我爹叮囑我:“小心些,手準一些,彆對心口劃的太過!”
“我知道。爹!”
我回到我的院子,與禾苗一起,洗漱了一番,拿刀對著心口,劃了一刀,鮮血直冒,流的血過多,讓我麵無血絲。
我覺得差不多,拿了止血藥粉,撒在傷口上,鮮血慢慢止住。
禾苗擦乾淨我身上的血,心疼的邊替我穿衣服邊罵人:“鳳家那群虛偽的東西,下回有機會,奴婢罵的他們找不到北!”
“什麼玩意兒,還世家嫡小姐呢,就她們那張嘴,就她們那個作風,還不如我這個當奴婢的!”
我忍著心口的傷疼,哄著禾苗:“是是是,我們家小禾苗好厲害,今天一下子就知道我想罵他們什麼,替我罵了。”

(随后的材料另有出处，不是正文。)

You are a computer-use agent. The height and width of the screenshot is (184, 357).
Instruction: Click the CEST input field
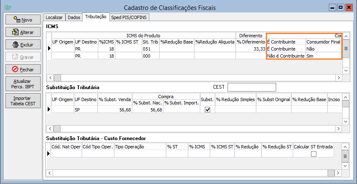pos(252,87)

“下回咱們逮到機會,你再去罵,把他們從上到下,罵他們祖宗十八代!”
禾苗這才笑了,把我俯臥在床上:“就這樣說定了,小姐,你快休息休息,奴婢去找東西吃!”
禾苗昨夜有睡,精神抖擻,我昨天沒睡,臥在床上昏昏沉沉。
她去廚房找東西吃,吃飽之後,精神更好了,拿著大刀,棍棒在院子裡耍。
耍完棒子之後,她待不住,又去找吃的了!
我從臥床變成了深睡。
一直到晌午,我爹請了大夫回來。
給我號脈,給我整治!
我故意在手臂窩做了一些手段。
虛弱是有若無的脈象,讓大夫大吃一驚,仿佛我就要死了似的,趕緊給我拿了人參吊命,隨即又開了好幾副藥。
我爹拿了藥之後,讓人放話出去,我病了,脈相若有若無可能大限將至。
我爹做戲做的真,為了讓更多的人知道,我可能不行,他也懸賞了名醫,不過沒有鳳家財大氣粗,他隻能出得起自己的字畫以及百銀。
京城的大夫不敢接鳳家的告示,是因為太醫束手無策,但是他們敢接我爹的告示,是因為沒有太醫給我看過。
一連幾天來了好幾個大夫,因為我的一些小手段,每個大夫診治我都是一樣的,脈象似有若無,一會磅礴,一會沒有,從來沒有見過這樣的脈象,他們不知道從何醫,從何開藥。
因為我爹的不避諱人,因為我在京城也是彆人談論的對象,我病了這件事情傳遍了全京城。
全京城裡的人就著我快要死的這件事情,議論紛紛:“三皇子前腳出去繳悍匪,他用戰功赫赫求娶的妾薑回就病了,就快死了,她是相思成災嗎?”
“什麼相思成災,我瞧著是思念過度,擔心三皇子有三長兩短。”
“要知道,銀川那是幾座大山連在一起的,那裡的土匪都成精了,一個搞不好三皇子就回不來了,薑回從一個一品誥命夫人嫁他為妾,為的就是他這個人,害怕他回不來,擔心思念過度,身體一下子就垮了!”